By a stroke of luck, her new love interest is right upstairs and also is an electrician, the man she really needs to help fix up the place as well as her lonely life.
The movie has some good moral values—showing Gina working hard for money and self respect rather than getting it the wrong way. She also tries to influence her sister in-law to respect herself and stay away from the wrong kind of man and take responsibility for herself and her finances.
There is very little violence in the movie; problems are settled in non-violent ways.

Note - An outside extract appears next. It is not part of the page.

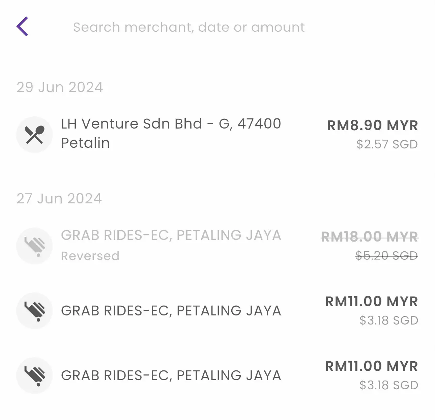
Task: Select the RM11.00 MYR amount below the reversed ride
Action: click(372, 302)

There is a lot of talk about respect in the movie, but it is the women who are incredibly disrespectful to each other and their own bodies. The adult men in the movie are all respectful and charming, while the women utter all the bad language and crude humor. The topics of sex and body parts are never more than a sentence away, it seems, in this movie. Sometimes the sexual references and suggestions are extremely blatant and distasteful. There is quite a lot of bare middrifts and cleavage as well. The language is very course and “hip-hop” influenced, as you might expect in this movie.

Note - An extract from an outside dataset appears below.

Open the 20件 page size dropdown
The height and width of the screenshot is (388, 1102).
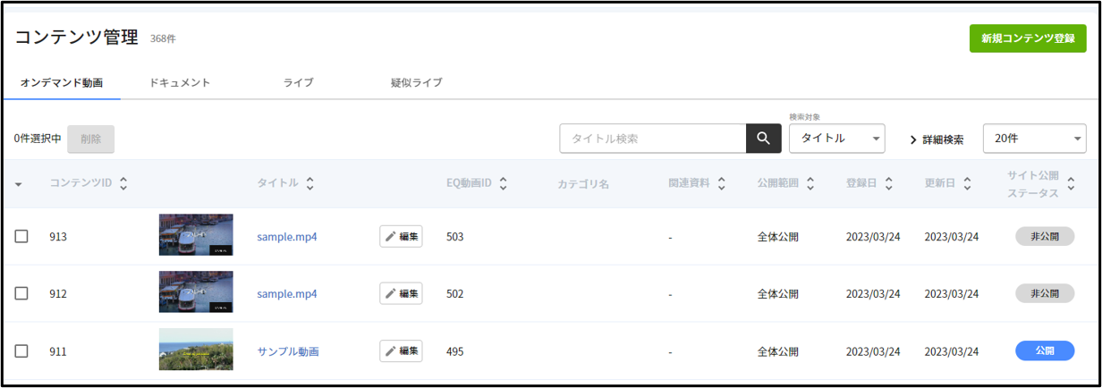[1035, 139]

One of the worst scenes is on the dance floor where Lynn (Alicia Silverstone) preforms sexually aggressive moves in an attempt to determine (we are supposed to surmise this) if her handsome dance partner, James, is a homosexual. James’ sexual orientation is a big part of the plot of the movie, is he, or isn’t he? Didn’t that used to be the big question about the woman who went to the beauty shop, did she get her hair dyed, or is it natural? Obviously, things have changed a lot at the beauty shop.

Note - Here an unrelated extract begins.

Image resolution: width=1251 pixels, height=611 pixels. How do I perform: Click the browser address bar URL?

If you can look past all the taking of the Lord’s name in vain, all the references to sex and drugs, the endless comparing of body parts and disrespect to women, you might be able to get a laugh or two out of this movie. Its heart is in the right place, and the story line with Gina is great, but apparently it was thought that the audience would require constant sexual references and trashy language or they would fall asleep.
I don’t recommend this movie for teenagers. Some adults might enjoy it, but I was hoping for so much more from Queen Latifah who had a lot of control in the making of the movie since she was one of the producers. Kevin Bacon was amusing as the Jorge character, but the excellent cast was not enough to make this movie memorable or palatable.